Some manufacturers relate injected flow with inlet pressure and Venturi head loss or throat vacuum, while others provide tables that associate inlet and outlet pressures with main and injected flows, with references to the flow or pressure at the point where injection begins. Some show the evolution of the injected flow with the pressure difference between injector inlet and outlet for different inlet pressures (^{MANZANO JUAREZ, 2008}), while others may give insufficient information on total head losses and flow relationships, since these can be consulted in the scientific literature (^{HAIJUN et al., 2013}; ^{MANZANO et al., 2015}; ^{SUN; NIU, 2012}).

There may also be problems with dimensions and diameters. The parameter normally used to identify models is the nominal inlet and outlet diameter, without specifying the respective internal diameters, the internal throat diameter or the connection with the fertilizer suction pipe. Key aspects, such as installation instructions and a description of accessories may be missing, and important information on the free surface level in the additive solution tank may not be given. The information provided is thus frequently poor, partial or confusing (^{MANZANO JUAREZ, 2008}).

This paper describes a study of the complete characterization of a Venturi injector based on ISO 15873:2002, using theoretical relationships based on Bernoulli’s Theorem to determine the pressures at the points of inlet, injection and outlet of the main and injected flows, supported by nomograms or selection abacuses.
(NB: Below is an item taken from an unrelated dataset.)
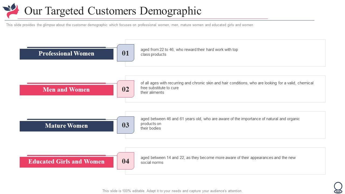Click the Professional Women label
Image resolution: width=345 pixels, height=194 pixels.
[67, 54]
Finally, a case study is described of two simulations of actual systems operated by commercial melon and tomato growers to facilitate the association of the variables involved and the subsequent selection of a specific model and type of assembly.

MATERIAL AND METHODS

The study was carried out in the Hydraulics and Irrigation Laboratory of the *Universitat Politècnica de València* at the Rural and Agrofood Engineering Department in Valencia, Spain (39º29′ N, 0º23′ W and 20 m) and based on ISO 15873:2002 (^{INTERNATIONAL ORGANIZATION FOR STANDARDIZATION, 2002}). The Venturi injector parameters (inlet, injected and outlet flows, diameters and lengths of nozzle, suction pipe, throat and diffuser, and nozzle and diffuser angles) were defined by theoretical formulation and these relationships were then structured graphically for practical use.

The theoretical formulation of the Venturi injector’s operating equations were directly based on the application of Bernoulli’s Theorem for a horizontal assembly (Figure 1).
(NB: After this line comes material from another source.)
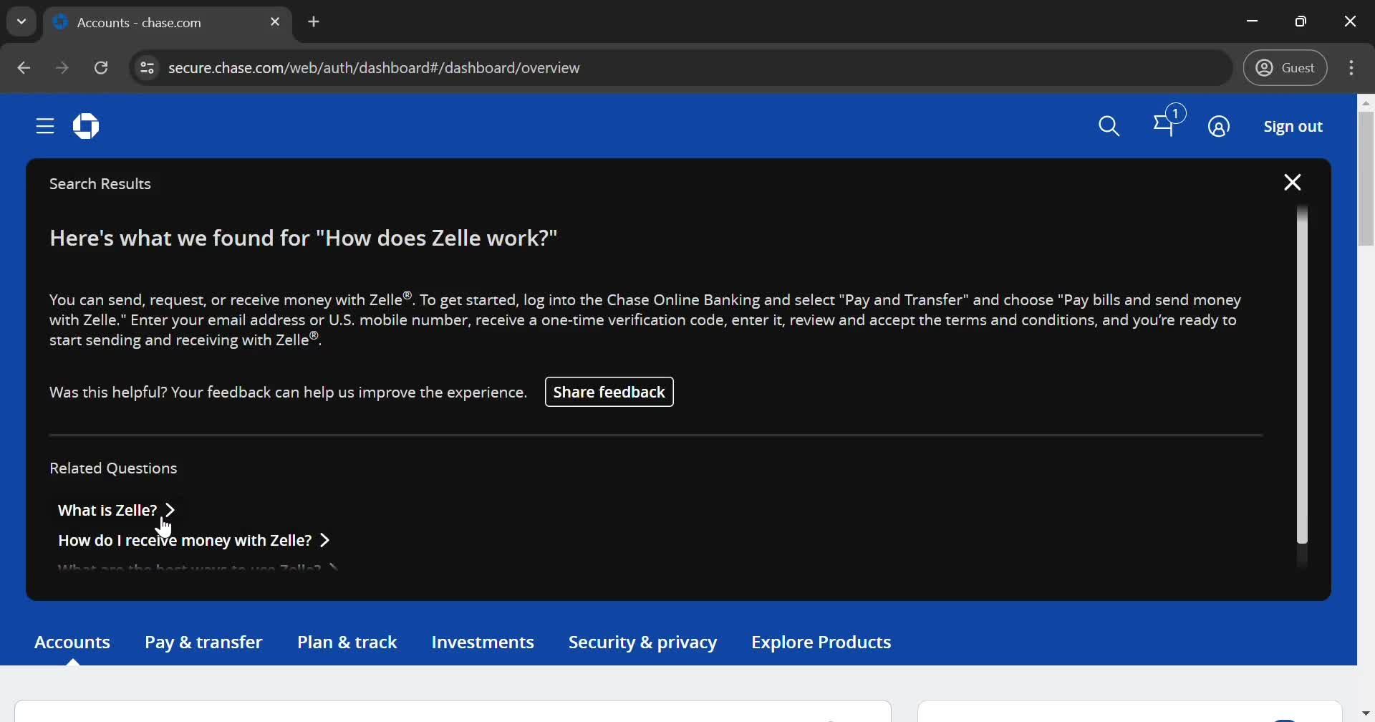Open the hamburger navigation menu
The width and height of the screenshot is (1375, 722).
click(x=45, y=127)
The Venturi operating equations are applied to obtain the relationship between head losses at the injector inlet (Section 1) and the start of the throat (Section 2), between the throat inlet (Section 2) and throat outlet (Section 2’), between throat outlet (Section 2’) and injector outlet (Section 3), between the point where the throat joins (Section 4) the free layer (Section 5). This procedure is used to determine the head loss between each section and the total injector head loss in addition to finding the ratio between the injector’s inlet and outlet pressures and the energy lost in suction.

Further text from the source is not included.